I've been playing with an idea that extends this idea with a faulty reference that has a destructor with the responsibility to undo what the call to the reference had done. How to express this in the language is what I've got problems with right now... The problem is that the implementation probably should be part of the object being referenced, since it is there that the knowledge exists how to undo an operation.

But if I could make this work, I could set up dependency trees between promise references. If all those get affirmative answers eventually, all is well. But if such a reference gets an error indication, its destructor will be called, which in turn will cause the destruction of all other references on which it depends, and so on.

Is this an approach that has been tried somewhere?

Explicit Dependencies and Cascading Failure

For my earlier work with actors model, I had a few annotations that one could declare between actors. One of them was dependency: if actor A depends on actor B, then whenever B is inaccessible (e.g. due to network disruption), then A is inaccessible. This is a transitive relationship, so any actor depending on A will also shut down. For actors, inaccessible meant that messages bounce, promises break.
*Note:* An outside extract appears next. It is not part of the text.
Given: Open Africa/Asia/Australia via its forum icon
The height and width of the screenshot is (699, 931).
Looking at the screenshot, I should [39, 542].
This notion was leveraged with the idea of 'suicide actors', which accept a command to 'die' then become permanently inaccessible. This would cascade transitively to all actors depending on the suicide actor. When an actor becomes 'permanently inaccessible', we can garbage-collect it. Thus, this served as a secure approach to object destruction and 'delete', an effective basis for job control, and makes it easy to support 'watchdog' patterns like those used in Erlang (i.e. destroy a whole subnet then regenerate it).
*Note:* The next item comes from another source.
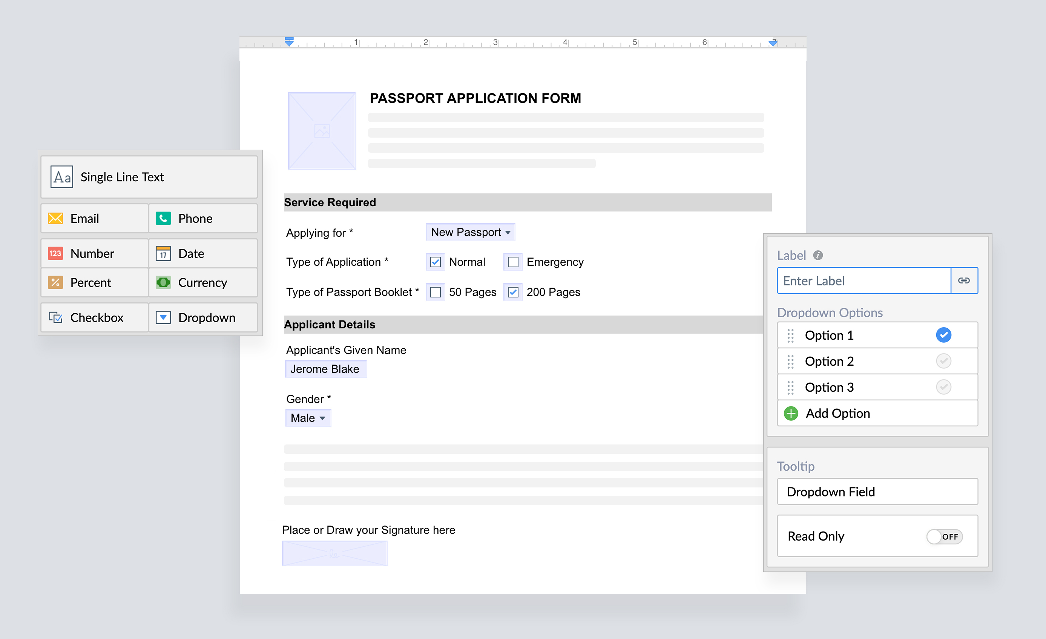1046x639 pixels.
Task: Enable the Read Only toggle
Action: point(945,536)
It is easiest to handle failure at a high level, and at well defined boundaries in the application. Limping along means we don't see the problem. These cascading failures provide the boundaries for failure recognition and recovery. I imagine that a type-failure should result in the same sort of cascading failure as disruption - not necessarily permanent, but always obvious.
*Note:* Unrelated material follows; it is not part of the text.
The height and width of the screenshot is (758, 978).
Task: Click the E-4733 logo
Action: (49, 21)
I plan to adapt this dependency notion for my RDP model, but I'm not far enough along to actually implement it. I believe that I will reverse my earlier default: implicit dependencies, explicit proxy services for when we want to 'observe' disruption and react to it (e.g. by using a cache or fallback).

Anyhow, I don't believe your 'tree of dependencies between promises' idea would work in its current form. The problem is how that would interact with promise pipelining, i.e. where a break might occur anywhere along the 'pipe' but you can't exactly undo the earlier stages. Transactions won't work very well because you'll inevitably want collaboration patterns: e.g. observer-patterns, data-fusion.

I use temporal semantics. They don't allow me to undo the past, but I can at least model a subsystem 'breaking' at a clean, precise logical instant. This makes the failure modes far more consistent and easier to understand.

Cascading failure

I'm not quite convinced my idea will not work. The thing is that running the destructor of a promise reference is not necessarily the same thing as undoing the operation. It is more a way of informing that something went wrong for something we're dependent on. How you react to is up to the programmer who writes the destructor code.

The default mode isn't to propagate the destruction. If you do not check for a broken promise reference before taking the next action, then the whole application will be aborted. But if you do check, then you can run code to handle this situation.

Since I'm more of a "regular engineer" rather than being properly educated language constructor, I feel I need to try things out to realize what the problem really is...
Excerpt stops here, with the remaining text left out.